Stay short in May, but don't go away!

2 Minutes

We now face considerable interest rate hikes by the US Fed, as well as balance sheet reductions and a fundamentally difficult seasonal phase for equities. This will continue to put downward pressure on equity markets, which is why we remain underweight equities. However, sentiment is now very pessimistic; economic growth is still robust and inflation rates are at a peak. Our increased cash ratio could therefore soon be put to use.

Text: Stefano Zoffoli

April was a difficult month for investors since both equities and bonds lost ground, as has been the case since the beginning of the year. The mix of sharply rising interest rates, renewed lockdowns in China and geopolitical uncertainties was too much for the previously very robust equity markets: the lows since the outbreak of the war have been levelled out. We had anticipated this movement with our equity underweight. However, we underestimated the Chinese government's stubbornness with its insistence on its zero-COVID policy. The focus on emerging markets therefore did not pay off.

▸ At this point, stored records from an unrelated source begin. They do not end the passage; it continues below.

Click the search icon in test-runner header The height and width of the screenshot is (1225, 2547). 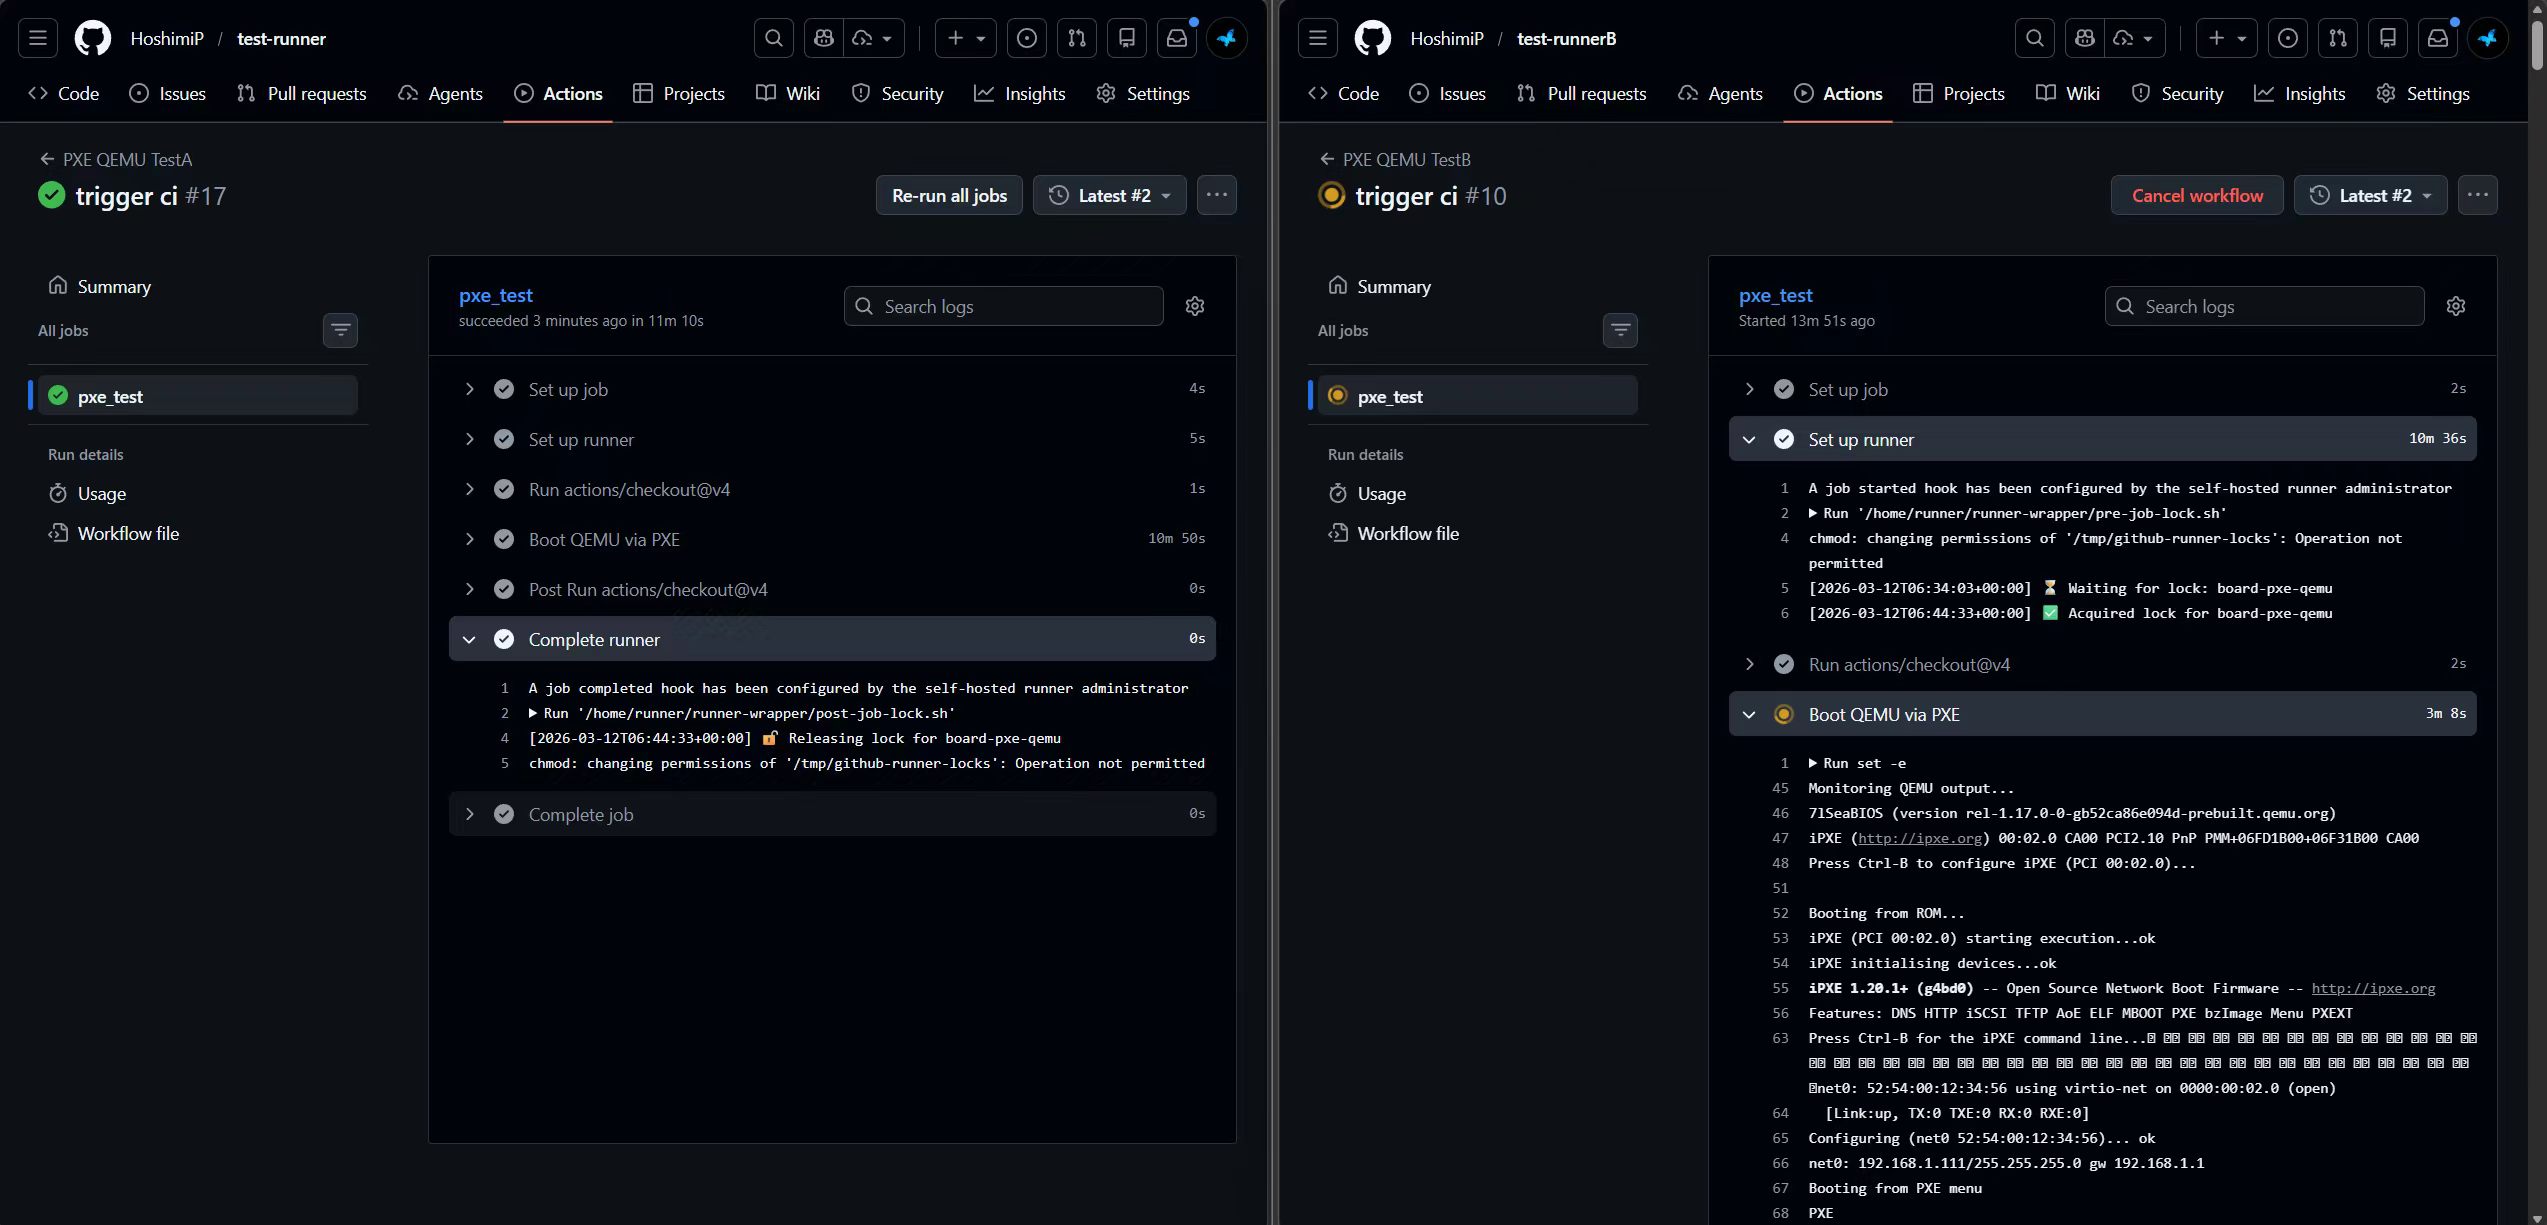(773, 38)
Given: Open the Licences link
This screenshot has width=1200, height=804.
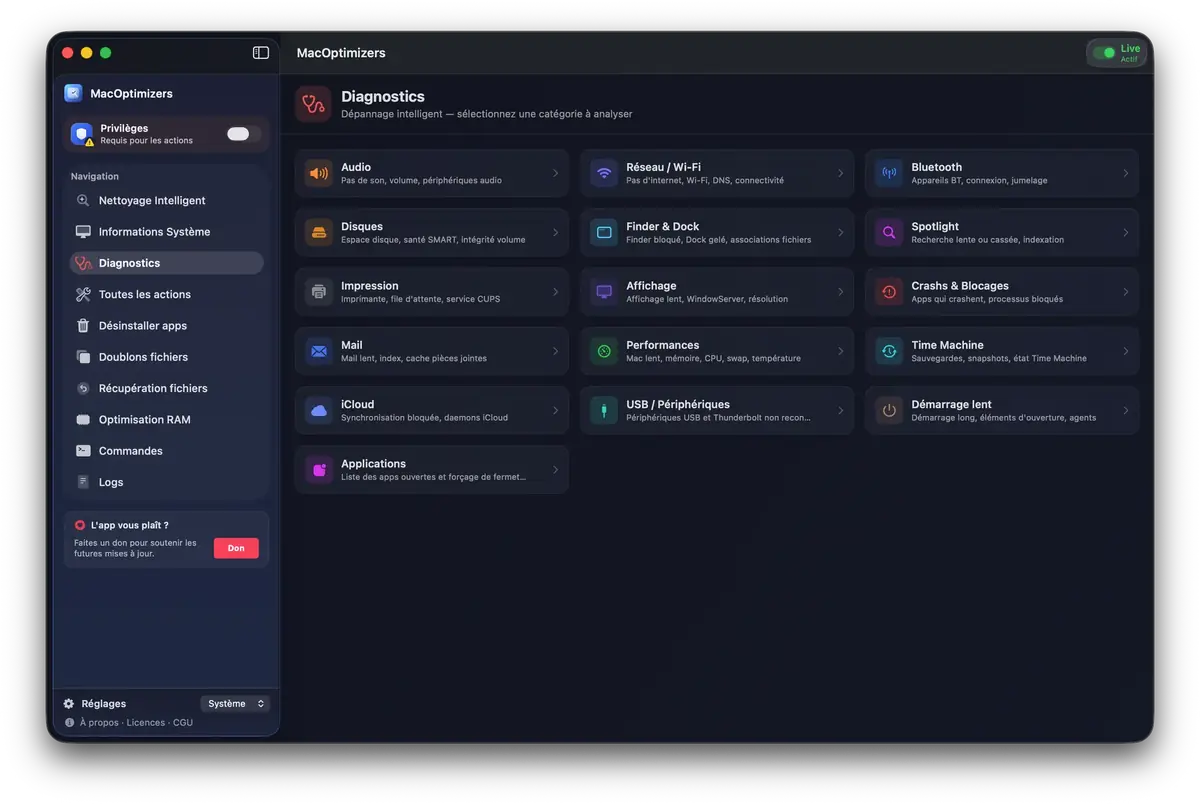Looking at the screenshot, I should coord(146,721).
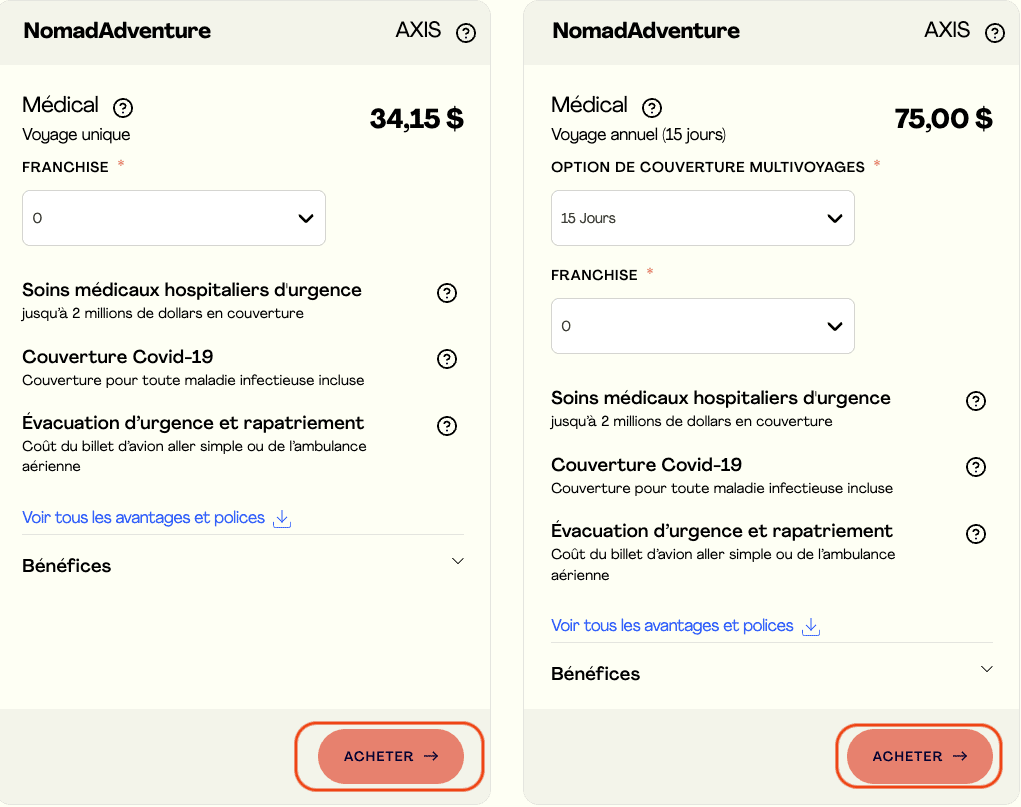This screenshot has width=1021, height=807.
Task: Open Voir tous les avantages link in left card
Action: point(143,518)
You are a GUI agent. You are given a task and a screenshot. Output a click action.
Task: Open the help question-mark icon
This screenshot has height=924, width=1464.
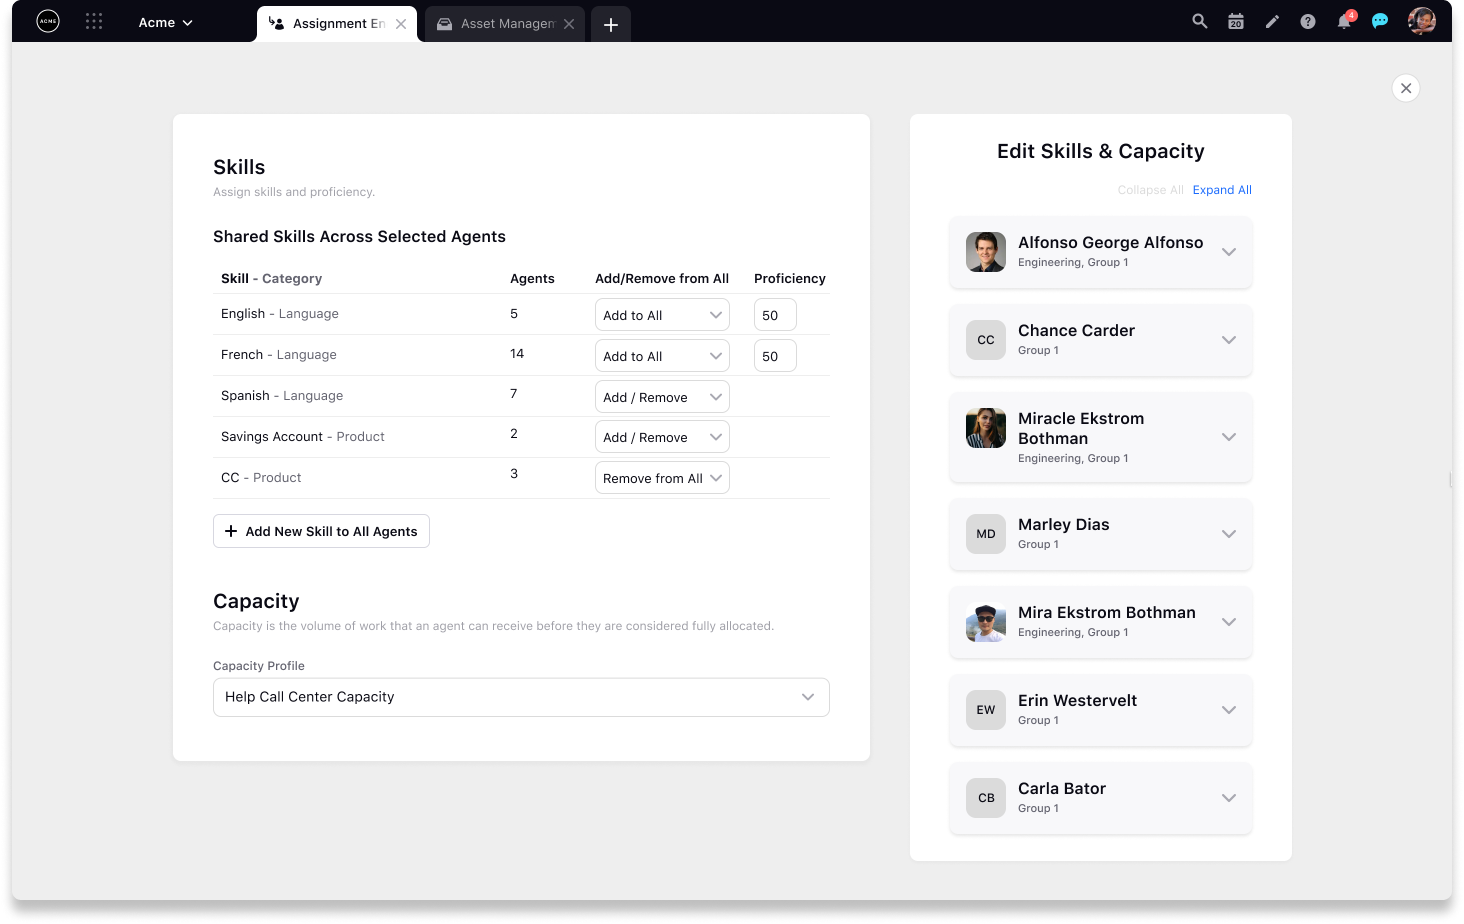pyautogui.click(x=1307, y=20)
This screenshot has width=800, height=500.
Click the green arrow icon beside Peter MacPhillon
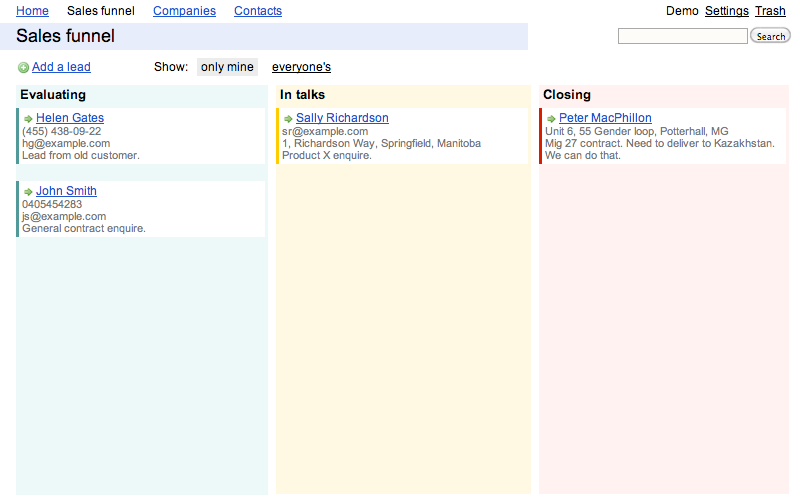pyautogui.click(x=551, y=119)
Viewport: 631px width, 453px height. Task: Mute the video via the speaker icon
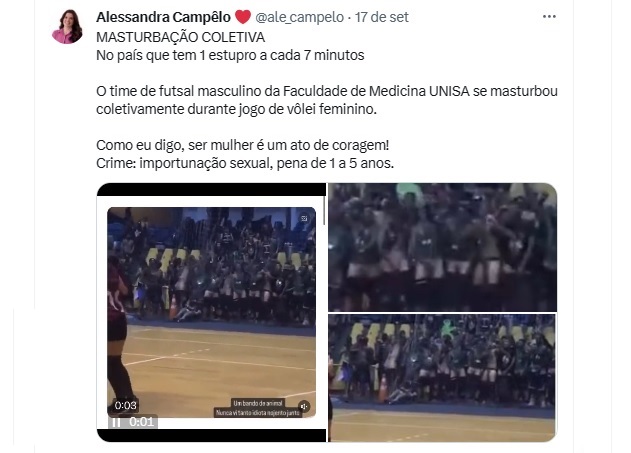pos(304,406)
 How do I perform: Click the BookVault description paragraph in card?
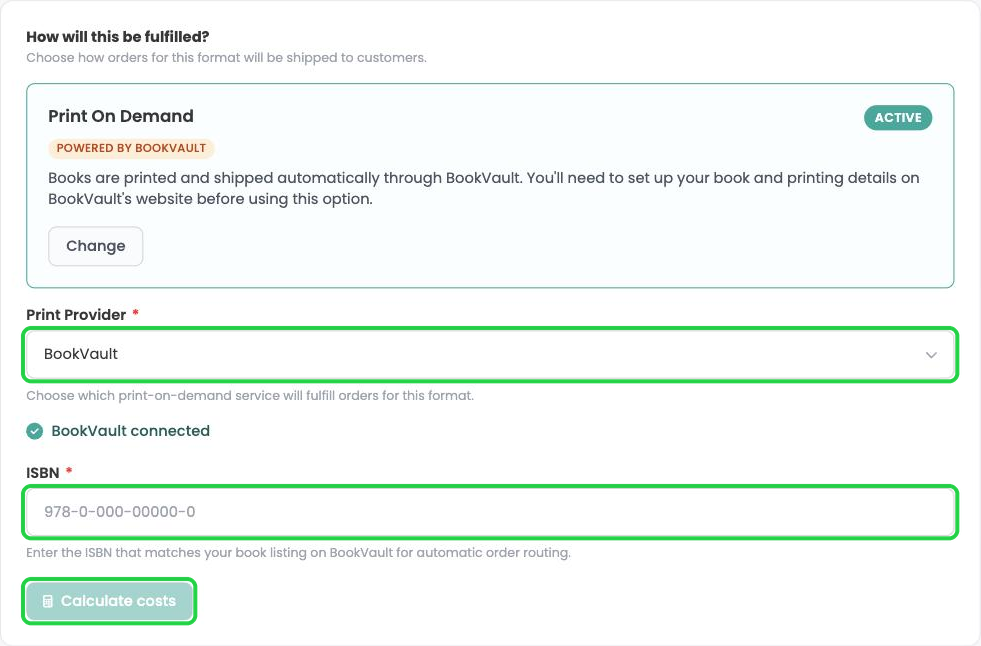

We are maintaining our small exposure to Chinese technology stocks, but exposure to emerging market equities as a whole is being reduced. We are also selling our position in global small caps, as these companies are suffering from margin pressure and are not building any momentum. Yields on bonds have finally returned to a more attractive level.

  • Listed Swiss real estate funds proved surprisingly robust despite the rise in interest rates
  • For pension funds, bonds at the current interest rate level are once again becoming an alternative. The scarcity of investment opportunities is coming to an end.
  • We now face a seasonally difficult phase for real estate funds and valuations remain high. For this reason, we are moving to slightly underweight.
  • Equities of companies with pricing power have an above-average presence on the Swiss stock exchange (luxury sector, pharmaceuticals, industry with competitive offerings and the service sector). This is advantageous in view of the increased input prices.
  • The highly represented pharmaceutical sector is expected to increase profits by 8% this year – despite declining COVID-related revenues. The valuation of the SMI and the Swiss mega-caps is historically favourable with a price-earnings ratio of around 16.
  • The sensitivity of the SMI to the global business climate is only half that of the Euro Stoxx50. We expect the global economy to slow down to its potential growth again after the post-COVID boost.
  • Yields on Australian government bonds have risen significantly and are now at an attractive level (10y at 3.1%).
  • The expectations on the Reserve Bank of Australia are very high (2.75% interest rate increases over one year); we expect fewer interest rate hikes.
  • The Australian dollar has gained momentum (since the start of the year: +4.5% vs. CHF) and remains in demand thanks to a robust Australian economy and high commodity prices.
  • We are buying 1% more and reducing long-dated US government bonds in return, as inflationary pressures are significantly higher in the USA.